• [Dataset entries]:
== Segment start ==
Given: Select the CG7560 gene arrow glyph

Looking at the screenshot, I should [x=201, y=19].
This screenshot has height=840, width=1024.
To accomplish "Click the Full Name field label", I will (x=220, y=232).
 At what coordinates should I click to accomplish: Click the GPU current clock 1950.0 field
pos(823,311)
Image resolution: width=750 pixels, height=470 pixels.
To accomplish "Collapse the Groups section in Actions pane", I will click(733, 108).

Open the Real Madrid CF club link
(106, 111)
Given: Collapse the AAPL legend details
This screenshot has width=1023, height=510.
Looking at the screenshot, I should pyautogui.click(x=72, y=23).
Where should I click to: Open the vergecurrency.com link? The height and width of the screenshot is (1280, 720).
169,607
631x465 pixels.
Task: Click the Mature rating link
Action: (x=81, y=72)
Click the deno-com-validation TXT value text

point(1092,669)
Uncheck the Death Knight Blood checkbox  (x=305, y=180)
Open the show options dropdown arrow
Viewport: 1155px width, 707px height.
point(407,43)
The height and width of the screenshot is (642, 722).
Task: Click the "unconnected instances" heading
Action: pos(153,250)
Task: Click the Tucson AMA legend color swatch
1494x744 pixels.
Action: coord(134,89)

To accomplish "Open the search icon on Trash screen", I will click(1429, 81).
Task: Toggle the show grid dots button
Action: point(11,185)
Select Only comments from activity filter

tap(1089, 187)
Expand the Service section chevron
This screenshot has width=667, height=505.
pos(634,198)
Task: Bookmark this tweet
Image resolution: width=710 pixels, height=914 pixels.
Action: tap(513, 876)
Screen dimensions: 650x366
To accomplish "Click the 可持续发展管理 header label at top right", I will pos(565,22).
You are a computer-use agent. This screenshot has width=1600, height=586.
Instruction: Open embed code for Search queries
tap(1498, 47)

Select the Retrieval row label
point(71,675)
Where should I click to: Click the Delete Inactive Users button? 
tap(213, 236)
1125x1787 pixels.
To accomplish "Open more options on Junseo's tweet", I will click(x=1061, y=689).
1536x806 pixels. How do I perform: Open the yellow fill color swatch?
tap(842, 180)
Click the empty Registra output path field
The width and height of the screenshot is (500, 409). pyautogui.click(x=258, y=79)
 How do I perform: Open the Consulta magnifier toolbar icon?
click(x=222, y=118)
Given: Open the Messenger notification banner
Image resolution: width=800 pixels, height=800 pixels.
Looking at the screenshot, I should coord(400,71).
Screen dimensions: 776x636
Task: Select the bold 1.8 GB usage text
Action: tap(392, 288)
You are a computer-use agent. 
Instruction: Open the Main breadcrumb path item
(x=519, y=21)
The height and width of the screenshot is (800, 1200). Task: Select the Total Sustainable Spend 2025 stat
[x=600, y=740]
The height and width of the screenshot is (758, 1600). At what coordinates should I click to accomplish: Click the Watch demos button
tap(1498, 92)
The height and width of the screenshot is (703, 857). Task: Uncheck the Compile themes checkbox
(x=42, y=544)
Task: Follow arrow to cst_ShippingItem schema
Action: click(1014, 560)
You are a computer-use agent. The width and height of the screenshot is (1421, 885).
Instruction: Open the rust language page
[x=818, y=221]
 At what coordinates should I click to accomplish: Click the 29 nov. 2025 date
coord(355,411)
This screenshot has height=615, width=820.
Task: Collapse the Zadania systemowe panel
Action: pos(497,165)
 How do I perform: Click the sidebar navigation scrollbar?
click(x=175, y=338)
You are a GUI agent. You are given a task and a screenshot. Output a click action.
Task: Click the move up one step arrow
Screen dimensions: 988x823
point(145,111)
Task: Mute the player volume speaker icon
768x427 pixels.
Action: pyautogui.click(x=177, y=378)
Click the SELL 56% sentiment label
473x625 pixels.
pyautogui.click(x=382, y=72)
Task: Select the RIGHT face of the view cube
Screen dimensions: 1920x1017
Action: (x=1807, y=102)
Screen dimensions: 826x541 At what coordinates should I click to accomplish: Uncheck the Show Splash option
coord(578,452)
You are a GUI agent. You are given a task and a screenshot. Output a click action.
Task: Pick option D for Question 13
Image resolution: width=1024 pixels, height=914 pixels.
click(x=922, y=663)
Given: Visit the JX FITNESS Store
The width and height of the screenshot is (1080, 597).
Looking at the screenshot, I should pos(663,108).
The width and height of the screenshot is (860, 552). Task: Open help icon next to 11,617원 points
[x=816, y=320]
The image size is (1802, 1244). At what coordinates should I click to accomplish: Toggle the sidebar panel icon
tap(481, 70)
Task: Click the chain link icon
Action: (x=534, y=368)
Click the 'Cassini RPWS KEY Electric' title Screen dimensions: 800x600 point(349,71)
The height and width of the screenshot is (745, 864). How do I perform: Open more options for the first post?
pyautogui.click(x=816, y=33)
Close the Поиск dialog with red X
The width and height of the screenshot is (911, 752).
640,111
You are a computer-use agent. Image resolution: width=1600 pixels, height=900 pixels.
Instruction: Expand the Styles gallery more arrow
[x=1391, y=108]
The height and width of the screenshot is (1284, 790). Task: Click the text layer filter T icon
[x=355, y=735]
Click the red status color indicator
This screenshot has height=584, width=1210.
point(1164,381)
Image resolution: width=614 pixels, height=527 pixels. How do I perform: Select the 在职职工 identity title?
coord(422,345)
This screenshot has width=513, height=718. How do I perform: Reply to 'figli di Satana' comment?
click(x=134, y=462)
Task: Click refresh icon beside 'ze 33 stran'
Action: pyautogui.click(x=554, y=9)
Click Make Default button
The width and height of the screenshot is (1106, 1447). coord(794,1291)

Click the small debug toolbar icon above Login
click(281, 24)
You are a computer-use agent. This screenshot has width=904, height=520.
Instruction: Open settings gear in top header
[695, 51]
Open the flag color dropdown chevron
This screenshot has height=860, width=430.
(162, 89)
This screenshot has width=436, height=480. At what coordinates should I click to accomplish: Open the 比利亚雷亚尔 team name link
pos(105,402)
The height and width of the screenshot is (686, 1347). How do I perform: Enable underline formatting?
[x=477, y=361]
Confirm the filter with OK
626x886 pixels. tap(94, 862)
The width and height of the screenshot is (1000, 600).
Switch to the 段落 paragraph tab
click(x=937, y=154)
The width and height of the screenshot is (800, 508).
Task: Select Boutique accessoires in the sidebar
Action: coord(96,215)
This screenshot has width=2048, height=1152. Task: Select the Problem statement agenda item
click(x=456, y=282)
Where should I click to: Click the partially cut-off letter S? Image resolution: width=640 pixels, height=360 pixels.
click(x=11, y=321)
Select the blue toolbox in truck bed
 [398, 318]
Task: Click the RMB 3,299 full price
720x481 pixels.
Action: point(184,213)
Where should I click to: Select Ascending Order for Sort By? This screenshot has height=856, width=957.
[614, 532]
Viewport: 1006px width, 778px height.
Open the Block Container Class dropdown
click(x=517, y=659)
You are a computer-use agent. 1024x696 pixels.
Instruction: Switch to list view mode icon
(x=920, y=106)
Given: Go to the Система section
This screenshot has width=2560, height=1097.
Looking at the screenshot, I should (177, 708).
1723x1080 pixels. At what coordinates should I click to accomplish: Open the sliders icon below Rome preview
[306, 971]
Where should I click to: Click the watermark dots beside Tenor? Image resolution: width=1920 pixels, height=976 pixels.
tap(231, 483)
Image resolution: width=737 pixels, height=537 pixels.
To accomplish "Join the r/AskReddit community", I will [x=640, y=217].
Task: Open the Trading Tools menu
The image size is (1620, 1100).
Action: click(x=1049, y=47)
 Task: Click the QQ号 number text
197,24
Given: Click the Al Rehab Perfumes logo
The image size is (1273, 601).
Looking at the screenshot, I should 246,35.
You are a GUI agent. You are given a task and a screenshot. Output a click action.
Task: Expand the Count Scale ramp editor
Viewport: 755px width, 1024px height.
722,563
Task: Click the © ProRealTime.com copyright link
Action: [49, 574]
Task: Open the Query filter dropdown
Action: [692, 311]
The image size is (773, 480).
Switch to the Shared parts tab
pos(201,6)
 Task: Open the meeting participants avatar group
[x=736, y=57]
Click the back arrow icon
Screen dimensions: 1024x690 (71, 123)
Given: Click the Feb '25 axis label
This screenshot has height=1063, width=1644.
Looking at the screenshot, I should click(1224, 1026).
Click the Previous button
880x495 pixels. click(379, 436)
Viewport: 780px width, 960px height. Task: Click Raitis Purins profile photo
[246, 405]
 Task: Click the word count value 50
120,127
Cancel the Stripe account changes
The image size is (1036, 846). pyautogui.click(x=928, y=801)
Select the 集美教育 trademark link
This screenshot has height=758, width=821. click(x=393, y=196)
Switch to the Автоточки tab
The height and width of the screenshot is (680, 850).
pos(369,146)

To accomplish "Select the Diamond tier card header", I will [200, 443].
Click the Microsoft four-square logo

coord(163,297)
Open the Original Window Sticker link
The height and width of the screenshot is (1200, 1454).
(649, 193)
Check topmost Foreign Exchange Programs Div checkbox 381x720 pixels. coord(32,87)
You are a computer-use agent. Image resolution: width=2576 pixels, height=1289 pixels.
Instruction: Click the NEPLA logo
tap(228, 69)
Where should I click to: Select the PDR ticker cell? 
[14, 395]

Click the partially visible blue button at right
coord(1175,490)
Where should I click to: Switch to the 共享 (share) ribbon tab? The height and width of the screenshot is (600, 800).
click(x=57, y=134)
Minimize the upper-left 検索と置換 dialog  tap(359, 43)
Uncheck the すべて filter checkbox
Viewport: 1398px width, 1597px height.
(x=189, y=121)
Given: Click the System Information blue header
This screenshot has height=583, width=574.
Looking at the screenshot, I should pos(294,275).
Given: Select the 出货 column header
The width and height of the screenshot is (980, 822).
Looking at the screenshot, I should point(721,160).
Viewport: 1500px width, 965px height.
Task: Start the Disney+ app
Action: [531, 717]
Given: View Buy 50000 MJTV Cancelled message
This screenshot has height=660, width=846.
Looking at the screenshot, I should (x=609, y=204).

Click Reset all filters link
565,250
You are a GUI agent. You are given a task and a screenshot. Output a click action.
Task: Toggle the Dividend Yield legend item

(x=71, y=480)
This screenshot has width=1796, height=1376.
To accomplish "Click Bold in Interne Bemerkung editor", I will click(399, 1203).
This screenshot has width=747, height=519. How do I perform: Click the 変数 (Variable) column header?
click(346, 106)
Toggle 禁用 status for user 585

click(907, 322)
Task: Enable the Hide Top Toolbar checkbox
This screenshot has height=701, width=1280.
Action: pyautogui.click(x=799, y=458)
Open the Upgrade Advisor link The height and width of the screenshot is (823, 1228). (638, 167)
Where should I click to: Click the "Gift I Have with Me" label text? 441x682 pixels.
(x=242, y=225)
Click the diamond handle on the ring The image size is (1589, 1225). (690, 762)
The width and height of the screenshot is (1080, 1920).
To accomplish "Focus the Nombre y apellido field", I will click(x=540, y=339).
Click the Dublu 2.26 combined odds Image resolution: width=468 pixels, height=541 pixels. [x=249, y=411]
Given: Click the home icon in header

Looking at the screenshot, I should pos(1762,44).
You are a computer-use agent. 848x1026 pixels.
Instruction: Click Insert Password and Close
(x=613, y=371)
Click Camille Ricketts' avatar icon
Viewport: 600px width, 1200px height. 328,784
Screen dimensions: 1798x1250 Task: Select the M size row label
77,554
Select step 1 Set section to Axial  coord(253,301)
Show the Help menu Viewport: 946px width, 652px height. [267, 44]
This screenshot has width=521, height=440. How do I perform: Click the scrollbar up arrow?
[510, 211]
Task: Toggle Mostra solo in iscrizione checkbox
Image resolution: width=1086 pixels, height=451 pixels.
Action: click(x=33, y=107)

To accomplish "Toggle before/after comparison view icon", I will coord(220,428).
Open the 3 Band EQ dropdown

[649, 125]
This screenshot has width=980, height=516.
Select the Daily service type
== Segment end ==
Each line above that carries the string "menu" has to be returned.

Task: Open the Trading Tools menu
Show the Help menu Viewport: 946px width, 652px height. [267, 44]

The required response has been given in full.